The Contrast “Acts that lead to death” (like 6:20) – or better dead works – is a way to look at sin from one angle. As transgression, sin disobeys; as defilement, sin is unclean. To speak of cleansing as 9:14 does, is to view sin as filth. Death is sin’s consequence. It is the execution of the sentence of condemnation. Death is a broken communion with God; its beautiful opposite is to “serve the living God.” The word serve is commonly used for worship. The OT priest could offer sacrifices of blood, and had to do so. With forgiveness and cleansing from sin secured by Christ, we may approach to offer the sacrifice of praise (13:15). This is a kind of service common to all of God’s people as a holy priesthood (1 Peter 2:5).

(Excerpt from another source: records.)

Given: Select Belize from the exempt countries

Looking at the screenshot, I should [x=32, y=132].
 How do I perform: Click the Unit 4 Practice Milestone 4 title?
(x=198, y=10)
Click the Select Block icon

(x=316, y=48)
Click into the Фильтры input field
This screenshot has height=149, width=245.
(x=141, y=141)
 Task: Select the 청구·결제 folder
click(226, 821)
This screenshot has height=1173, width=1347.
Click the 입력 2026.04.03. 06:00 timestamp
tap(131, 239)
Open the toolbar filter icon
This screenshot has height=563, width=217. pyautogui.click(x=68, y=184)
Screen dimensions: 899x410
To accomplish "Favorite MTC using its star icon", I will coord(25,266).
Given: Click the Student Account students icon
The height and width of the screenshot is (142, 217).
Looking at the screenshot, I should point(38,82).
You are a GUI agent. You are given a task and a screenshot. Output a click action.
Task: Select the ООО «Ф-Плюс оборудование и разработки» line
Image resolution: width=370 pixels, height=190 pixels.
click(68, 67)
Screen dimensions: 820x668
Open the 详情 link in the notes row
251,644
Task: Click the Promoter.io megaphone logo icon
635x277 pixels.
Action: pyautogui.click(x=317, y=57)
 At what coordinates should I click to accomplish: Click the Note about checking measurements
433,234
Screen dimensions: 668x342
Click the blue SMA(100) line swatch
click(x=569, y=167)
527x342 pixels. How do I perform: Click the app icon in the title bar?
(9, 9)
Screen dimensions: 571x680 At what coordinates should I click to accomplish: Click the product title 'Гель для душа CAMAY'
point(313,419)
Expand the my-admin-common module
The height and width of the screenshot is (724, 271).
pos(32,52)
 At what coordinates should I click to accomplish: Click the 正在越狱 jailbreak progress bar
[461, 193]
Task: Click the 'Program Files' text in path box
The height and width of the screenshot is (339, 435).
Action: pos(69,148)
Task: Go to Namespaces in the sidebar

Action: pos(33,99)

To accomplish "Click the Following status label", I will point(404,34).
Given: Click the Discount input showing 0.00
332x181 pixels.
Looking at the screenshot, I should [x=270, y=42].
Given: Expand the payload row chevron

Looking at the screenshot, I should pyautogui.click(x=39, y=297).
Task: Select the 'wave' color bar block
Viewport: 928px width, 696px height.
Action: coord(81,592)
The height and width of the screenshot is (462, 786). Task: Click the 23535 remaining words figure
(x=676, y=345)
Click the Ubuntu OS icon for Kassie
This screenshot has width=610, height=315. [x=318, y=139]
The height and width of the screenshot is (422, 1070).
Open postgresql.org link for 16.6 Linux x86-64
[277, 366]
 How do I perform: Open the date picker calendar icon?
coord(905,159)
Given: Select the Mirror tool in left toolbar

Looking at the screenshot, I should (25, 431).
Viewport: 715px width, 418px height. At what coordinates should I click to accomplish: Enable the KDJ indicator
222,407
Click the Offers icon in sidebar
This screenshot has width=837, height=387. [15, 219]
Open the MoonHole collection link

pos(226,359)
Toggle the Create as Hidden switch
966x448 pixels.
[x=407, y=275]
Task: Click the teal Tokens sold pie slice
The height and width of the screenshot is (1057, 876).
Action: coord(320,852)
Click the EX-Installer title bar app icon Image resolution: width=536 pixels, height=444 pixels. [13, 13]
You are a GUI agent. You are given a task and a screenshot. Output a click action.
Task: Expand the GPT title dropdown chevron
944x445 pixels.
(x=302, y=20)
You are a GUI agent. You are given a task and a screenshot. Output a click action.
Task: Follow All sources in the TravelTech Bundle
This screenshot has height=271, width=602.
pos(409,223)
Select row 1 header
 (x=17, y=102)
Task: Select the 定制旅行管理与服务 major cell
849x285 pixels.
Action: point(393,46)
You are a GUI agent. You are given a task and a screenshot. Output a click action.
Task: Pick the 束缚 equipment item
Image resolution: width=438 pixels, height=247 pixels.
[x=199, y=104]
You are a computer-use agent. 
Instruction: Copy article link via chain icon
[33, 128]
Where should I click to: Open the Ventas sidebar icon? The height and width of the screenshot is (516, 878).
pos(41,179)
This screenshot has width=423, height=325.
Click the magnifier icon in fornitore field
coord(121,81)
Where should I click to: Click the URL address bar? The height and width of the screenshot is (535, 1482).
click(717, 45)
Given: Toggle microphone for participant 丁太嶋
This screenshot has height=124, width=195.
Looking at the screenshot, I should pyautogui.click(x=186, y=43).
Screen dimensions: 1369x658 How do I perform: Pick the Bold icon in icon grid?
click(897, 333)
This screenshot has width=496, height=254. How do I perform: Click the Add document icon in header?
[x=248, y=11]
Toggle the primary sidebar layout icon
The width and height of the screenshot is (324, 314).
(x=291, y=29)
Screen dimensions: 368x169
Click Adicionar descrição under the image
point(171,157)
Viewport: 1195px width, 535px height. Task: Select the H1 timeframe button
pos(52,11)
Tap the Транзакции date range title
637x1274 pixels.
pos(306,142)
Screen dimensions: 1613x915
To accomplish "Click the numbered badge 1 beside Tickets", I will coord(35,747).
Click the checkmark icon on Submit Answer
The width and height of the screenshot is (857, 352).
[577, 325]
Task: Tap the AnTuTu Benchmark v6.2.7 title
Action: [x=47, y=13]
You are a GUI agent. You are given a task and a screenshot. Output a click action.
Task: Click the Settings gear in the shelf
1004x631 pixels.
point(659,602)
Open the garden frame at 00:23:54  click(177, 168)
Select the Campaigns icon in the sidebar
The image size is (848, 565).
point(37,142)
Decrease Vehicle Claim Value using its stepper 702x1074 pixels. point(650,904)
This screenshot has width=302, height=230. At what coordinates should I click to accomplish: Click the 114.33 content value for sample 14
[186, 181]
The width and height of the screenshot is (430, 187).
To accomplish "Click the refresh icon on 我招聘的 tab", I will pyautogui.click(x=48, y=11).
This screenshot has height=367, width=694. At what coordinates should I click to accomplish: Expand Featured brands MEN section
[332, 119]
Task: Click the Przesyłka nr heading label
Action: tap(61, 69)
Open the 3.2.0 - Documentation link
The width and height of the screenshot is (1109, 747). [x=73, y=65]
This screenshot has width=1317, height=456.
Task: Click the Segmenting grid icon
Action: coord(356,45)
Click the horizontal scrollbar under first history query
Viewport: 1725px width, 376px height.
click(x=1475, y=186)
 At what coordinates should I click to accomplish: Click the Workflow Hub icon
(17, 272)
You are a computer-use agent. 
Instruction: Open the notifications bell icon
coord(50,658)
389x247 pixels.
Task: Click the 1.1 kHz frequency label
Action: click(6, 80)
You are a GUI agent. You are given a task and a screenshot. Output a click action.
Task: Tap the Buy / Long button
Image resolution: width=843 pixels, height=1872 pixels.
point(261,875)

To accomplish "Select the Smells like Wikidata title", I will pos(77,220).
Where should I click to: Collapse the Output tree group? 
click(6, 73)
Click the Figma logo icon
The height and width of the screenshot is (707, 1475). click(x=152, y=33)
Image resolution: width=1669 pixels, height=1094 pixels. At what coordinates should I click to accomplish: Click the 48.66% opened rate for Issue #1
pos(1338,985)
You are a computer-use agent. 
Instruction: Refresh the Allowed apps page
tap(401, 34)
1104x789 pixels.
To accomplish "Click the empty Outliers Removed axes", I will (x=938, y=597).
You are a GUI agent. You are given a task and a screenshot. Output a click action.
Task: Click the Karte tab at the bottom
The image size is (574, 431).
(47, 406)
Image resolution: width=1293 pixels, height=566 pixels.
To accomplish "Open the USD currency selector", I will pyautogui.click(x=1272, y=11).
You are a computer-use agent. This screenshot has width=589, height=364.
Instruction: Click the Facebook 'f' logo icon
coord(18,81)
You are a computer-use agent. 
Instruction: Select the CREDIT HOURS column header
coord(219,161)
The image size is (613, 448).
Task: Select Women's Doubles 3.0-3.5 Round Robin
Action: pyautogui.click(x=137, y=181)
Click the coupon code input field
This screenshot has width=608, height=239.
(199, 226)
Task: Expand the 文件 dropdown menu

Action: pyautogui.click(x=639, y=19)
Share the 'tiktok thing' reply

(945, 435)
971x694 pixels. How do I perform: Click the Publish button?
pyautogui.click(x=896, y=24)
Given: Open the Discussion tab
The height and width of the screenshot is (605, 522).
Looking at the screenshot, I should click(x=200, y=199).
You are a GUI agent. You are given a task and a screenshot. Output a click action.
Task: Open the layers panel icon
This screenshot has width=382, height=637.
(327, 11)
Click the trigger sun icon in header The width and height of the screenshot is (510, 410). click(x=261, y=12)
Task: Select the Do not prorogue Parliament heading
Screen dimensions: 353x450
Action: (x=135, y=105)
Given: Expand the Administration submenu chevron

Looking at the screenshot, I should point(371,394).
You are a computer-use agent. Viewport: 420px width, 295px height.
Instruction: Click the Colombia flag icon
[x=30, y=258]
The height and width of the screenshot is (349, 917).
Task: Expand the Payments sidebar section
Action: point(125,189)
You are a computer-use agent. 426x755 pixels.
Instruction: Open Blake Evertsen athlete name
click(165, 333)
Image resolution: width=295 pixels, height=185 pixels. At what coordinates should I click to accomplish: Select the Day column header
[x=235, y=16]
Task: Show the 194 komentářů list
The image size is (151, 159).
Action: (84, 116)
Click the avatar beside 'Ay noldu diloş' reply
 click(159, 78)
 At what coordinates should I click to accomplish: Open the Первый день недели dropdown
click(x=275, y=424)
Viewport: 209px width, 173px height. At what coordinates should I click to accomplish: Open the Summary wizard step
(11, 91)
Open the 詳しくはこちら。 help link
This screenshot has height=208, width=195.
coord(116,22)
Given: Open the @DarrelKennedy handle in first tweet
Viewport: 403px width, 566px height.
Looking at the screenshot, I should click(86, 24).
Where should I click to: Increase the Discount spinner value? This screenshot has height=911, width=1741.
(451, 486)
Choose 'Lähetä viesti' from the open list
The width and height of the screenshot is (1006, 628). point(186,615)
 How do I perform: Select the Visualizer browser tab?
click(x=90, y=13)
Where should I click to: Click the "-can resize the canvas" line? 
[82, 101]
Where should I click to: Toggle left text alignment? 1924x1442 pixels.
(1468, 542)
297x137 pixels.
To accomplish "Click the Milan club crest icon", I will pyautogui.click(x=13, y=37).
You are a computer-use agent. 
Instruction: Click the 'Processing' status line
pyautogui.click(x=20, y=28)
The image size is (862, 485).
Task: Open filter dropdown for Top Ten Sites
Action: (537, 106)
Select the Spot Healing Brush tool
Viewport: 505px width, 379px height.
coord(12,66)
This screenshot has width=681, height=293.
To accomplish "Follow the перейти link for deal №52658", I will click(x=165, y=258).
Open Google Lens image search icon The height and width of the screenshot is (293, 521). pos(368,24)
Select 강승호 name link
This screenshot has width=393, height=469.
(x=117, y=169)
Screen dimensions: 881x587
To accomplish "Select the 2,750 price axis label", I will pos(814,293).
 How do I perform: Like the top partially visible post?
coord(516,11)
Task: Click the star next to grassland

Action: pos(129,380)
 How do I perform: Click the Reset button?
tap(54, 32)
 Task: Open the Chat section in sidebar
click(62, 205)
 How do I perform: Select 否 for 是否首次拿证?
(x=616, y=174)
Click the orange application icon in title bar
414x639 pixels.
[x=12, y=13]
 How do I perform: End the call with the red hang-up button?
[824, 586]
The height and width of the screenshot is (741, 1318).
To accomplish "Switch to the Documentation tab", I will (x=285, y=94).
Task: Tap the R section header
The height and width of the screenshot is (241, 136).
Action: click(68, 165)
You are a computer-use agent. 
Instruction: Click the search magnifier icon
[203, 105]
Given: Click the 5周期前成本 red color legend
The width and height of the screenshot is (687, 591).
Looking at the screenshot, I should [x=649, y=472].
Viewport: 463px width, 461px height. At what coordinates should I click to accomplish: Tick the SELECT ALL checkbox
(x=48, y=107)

This amazing verse, 9:15! The blood Christ offered to God cleanses the conscience and opens the way to genuine worship (9:14). By saying that, the writer of Hebrews joined to the sacrifice of Christ the benefits that come from it. In 9:15 he links the promised inheritance (of Abraham) to the priestly service of Christ Whose ransom removes sin and thereby secures that inheritance. Defective obedience can never secure an inheritance; Christ’s obedience does. 9:15 must be one of the most amazing verses in the Bible. It joins together very large matters in a very brief statement. Christ’s mediation and ransom results in an unlosable inheritance for all who are called. This verse is like a bridge that links all the continents of earth together in one location. The ransom paid by Christ connects all these elements in the eternal purpose of God.